▶ **Deskripsi Tugas**
Ubah paragraf dalam teks sumber di bawah yang diawali "Sengketa ini bermula ketika" menjadi daftar poin yang lebih ringkas tanpa menghilangkan fakta utamanya.

▶ **Teks Sumber**
Spirit Revolusi vs BPN Karawang Masuk Tahap Sengketa, KIP Jabar Terbitkan Akta Registrasi
Transparansi Tanpa Tawar

KARAWANG — Sengketa keterbukaan informasi publik antara PT Spirit Revolusi Media Nusantara dengan Kantor Pertanahan Kabupaten Karawang resmi memasuki tahap baru setelah Komisi Informasi Provinsi Jawa Barat menerbitkan Akta Registrasi Sengketa Informasi.
Berdasarkan dokumen resmi bernomor 2830/REG-PSI/IV/2026, sengketa informasi tersebut telah dicatat pada 1 April 2026 pukul 10.00 WIB dalam Buku Registrasi Permohonan Penyelesaian Sengketa Informasi Publik.
Permohonan sengketa diajukan oleh PT Spirit Revolusi Media Nusantara sebagai pemohon terhadap Kementerian Agraria dan Tata Ruang/Badan Pertanahan Nasional Kantor Pertanahan Kabupaten Karawang sebagai termohon.
Dalam dokumen tersebut juga tercantum nomor perkara 3267/K-F5/PSI/KI-JBR/IV/2026 yang menandai bahwa perkara telah resmi diregistrasi dan siap memasuki tahapan persidangan.
Dokumen BPN Dinilai Tidak Sesuai Permohonan
Sengketa ini bermula ketika Spirit Revolusi mengajukan permohonan informasi terkait data anggaran dan kegiatan program pertanahan. Namun, dokumen yang diberikan pihak BPN Karawang hanya berupa laporan kinerja yang dinilai tidak sesuai dengan substansi permohonan.
Spirit Revolusi menilai laporan tersebut Bersifat umum dan naratif,Tidak memuat rincian anggaran,Tidak memuat dokumen kontrak kegiatan,Tidak memuat realisasi program secara detail
Padahal, pemohon meminta dokumen rinci seperti: Rincian anggaran kegiatan,Realisasi anggaran,Dokumen kontrak,Laporan kegiatan PTSL, Dokumen perjalanan dinas.
Karena jawaban dinilai tidak substantif, Spirit Revolusi kemudian mengajukan sengketa ke Komisi Informasi Jawa Barat.

▶ **Kutipan Item**
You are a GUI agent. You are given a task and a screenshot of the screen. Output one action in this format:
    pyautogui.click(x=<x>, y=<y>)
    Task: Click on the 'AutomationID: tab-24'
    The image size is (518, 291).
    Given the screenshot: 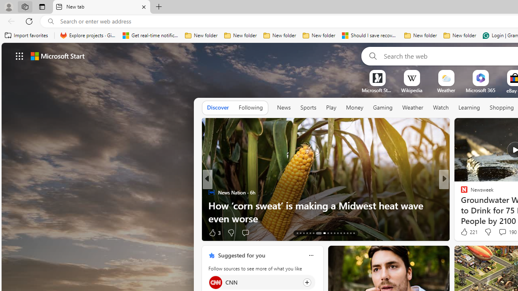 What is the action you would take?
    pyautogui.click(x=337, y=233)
* * *
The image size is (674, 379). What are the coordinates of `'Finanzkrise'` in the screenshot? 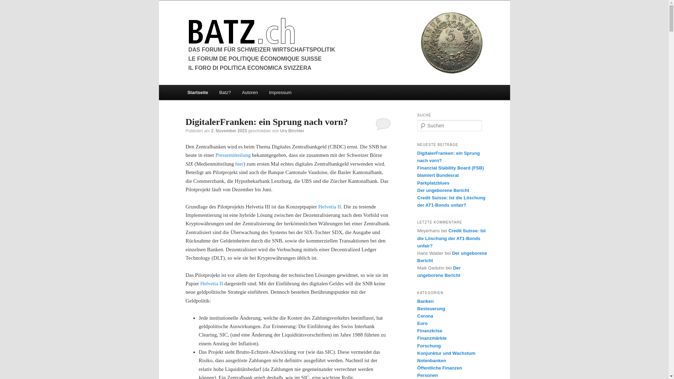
* * *
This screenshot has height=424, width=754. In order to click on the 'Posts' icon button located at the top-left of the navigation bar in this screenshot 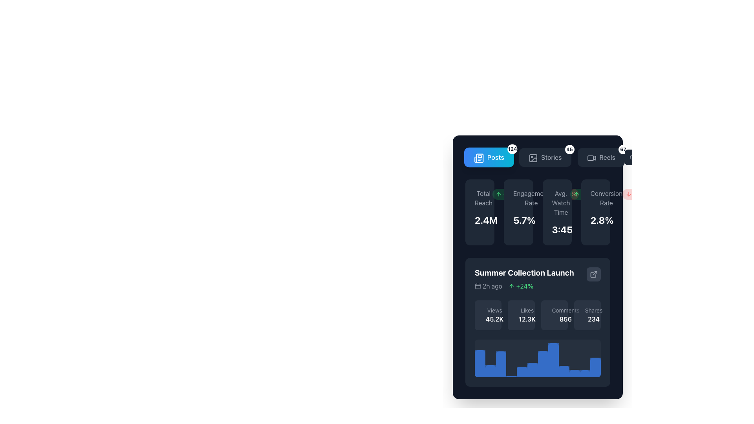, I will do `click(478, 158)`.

▶ **Hasil Latihan**
- Spirit Revolusi memohon informasi tentang data anggaran dan kegiatan program pertanahan.
- BPN Karawang hanya memberikan laporan kinerja.
- Laporan itu dinilai tidak sesuai dengan substansi permohonan.